+++ Listed entries
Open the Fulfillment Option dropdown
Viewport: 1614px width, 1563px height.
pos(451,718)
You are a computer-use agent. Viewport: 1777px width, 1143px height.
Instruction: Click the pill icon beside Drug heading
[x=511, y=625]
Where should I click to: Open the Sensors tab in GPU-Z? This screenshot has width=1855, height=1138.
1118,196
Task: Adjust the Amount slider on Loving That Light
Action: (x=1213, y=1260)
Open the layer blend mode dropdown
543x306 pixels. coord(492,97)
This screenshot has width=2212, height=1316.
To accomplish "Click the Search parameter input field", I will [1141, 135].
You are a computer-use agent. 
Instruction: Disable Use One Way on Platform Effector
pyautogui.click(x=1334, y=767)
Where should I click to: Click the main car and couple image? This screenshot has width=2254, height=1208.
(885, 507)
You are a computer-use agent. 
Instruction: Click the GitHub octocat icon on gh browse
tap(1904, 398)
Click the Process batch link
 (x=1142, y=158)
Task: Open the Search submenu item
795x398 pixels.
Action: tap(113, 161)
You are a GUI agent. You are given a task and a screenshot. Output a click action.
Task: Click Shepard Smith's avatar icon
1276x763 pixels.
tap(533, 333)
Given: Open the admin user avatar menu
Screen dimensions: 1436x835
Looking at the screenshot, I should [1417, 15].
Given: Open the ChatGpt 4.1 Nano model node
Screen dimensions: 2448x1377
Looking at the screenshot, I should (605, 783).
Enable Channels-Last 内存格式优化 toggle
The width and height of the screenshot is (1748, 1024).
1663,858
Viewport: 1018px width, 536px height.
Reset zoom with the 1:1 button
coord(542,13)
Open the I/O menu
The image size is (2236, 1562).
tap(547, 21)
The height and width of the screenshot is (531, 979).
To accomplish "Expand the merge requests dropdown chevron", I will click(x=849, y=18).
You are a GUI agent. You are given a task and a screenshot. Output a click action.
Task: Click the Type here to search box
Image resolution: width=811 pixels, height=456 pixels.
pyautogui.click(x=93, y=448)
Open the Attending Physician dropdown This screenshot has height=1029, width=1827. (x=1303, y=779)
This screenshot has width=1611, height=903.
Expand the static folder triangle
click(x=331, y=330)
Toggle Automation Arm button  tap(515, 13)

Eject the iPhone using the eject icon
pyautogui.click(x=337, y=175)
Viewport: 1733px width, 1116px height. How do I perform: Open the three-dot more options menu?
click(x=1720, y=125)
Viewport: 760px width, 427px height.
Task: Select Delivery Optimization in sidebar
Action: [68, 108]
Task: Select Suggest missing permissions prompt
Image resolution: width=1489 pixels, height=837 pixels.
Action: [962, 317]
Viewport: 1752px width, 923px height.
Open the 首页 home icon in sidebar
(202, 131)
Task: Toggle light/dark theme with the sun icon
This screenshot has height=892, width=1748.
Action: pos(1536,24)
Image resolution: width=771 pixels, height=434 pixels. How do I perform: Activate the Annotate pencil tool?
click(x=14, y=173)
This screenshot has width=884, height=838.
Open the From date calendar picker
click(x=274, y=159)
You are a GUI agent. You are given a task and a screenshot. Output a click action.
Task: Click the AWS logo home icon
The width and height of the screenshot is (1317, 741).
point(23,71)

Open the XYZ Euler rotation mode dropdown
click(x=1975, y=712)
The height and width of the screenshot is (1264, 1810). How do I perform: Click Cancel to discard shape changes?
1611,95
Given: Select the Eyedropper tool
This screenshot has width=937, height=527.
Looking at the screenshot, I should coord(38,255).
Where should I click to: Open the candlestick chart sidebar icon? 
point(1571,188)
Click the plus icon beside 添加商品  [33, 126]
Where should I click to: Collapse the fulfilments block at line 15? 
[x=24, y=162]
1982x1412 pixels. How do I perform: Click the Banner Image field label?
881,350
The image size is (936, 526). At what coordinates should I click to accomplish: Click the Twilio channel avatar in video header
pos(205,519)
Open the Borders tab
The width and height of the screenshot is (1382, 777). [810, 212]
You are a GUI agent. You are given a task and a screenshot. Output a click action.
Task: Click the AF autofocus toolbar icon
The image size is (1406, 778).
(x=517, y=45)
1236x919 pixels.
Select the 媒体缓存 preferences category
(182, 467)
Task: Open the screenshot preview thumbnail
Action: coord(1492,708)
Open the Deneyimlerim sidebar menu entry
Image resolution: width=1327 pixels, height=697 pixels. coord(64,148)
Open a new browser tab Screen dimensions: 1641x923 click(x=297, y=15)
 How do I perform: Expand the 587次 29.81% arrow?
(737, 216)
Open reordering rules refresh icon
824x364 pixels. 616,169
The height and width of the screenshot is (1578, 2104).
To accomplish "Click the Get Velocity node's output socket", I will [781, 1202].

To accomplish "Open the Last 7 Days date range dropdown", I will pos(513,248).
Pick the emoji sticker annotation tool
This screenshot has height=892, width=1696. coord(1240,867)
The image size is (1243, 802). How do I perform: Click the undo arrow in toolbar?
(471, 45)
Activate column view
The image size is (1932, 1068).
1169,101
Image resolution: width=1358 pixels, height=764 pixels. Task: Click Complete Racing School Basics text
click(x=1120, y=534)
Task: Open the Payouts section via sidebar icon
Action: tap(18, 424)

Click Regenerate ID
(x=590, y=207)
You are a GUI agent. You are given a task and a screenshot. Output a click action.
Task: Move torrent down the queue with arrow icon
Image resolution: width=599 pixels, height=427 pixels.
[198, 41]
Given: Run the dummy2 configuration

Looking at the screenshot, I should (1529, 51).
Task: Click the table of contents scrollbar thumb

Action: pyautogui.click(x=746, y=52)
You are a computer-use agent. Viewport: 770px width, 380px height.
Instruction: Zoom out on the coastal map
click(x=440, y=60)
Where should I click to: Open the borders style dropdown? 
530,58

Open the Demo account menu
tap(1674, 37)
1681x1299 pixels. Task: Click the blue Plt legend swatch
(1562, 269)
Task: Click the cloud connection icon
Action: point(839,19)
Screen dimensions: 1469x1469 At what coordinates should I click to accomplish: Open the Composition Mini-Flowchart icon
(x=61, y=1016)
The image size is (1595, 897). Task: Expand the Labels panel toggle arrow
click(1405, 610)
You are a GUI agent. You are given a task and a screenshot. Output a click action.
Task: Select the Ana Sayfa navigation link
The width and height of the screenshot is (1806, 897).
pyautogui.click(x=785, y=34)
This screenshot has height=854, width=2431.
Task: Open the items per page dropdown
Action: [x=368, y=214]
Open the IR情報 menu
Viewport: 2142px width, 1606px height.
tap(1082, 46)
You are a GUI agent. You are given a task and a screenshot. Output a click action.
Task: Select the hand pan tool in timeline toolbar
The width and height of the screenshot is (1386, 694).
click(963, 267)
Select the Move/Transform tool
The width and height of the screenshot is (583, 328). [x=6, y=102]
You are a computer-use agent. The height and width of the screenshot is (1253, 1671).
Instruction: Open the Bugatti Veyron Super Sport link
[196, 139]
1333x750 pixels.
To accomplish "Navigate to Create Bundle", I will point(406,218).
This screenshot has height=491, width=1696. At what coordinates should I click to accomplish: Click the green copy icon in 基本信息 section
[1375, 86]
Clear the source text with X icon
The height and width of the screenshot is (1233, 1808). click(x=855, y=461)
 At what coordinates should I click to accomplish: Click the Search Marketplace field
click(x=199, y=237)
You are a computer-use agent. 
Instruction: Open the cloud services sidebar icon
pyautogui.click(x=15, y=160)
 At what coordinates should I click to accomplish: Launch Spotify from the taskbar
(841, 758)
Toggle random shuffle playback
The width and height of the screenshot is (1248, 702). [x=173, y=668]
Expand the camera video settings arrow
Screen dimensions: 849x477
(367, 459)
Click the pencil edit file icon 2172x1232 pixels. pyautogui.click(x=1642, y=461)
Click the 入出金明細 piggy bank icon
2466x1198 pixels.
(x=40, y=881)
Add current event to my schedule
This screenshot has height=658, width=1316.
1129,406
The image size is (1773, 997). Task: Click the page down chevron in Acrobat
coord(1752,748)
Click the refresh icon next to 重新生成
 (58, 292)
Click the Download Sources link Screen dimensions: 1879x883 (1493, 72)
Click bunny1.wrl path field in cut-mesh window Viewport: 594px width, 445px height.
++++++
Try it: Review the entries above and return every line where "Last" appears.

Solution:
Enable Channels-Last 内存格式优化 toggle
To accomplish "Open the Last 7 Days date range dropdown", I will pos(513,248).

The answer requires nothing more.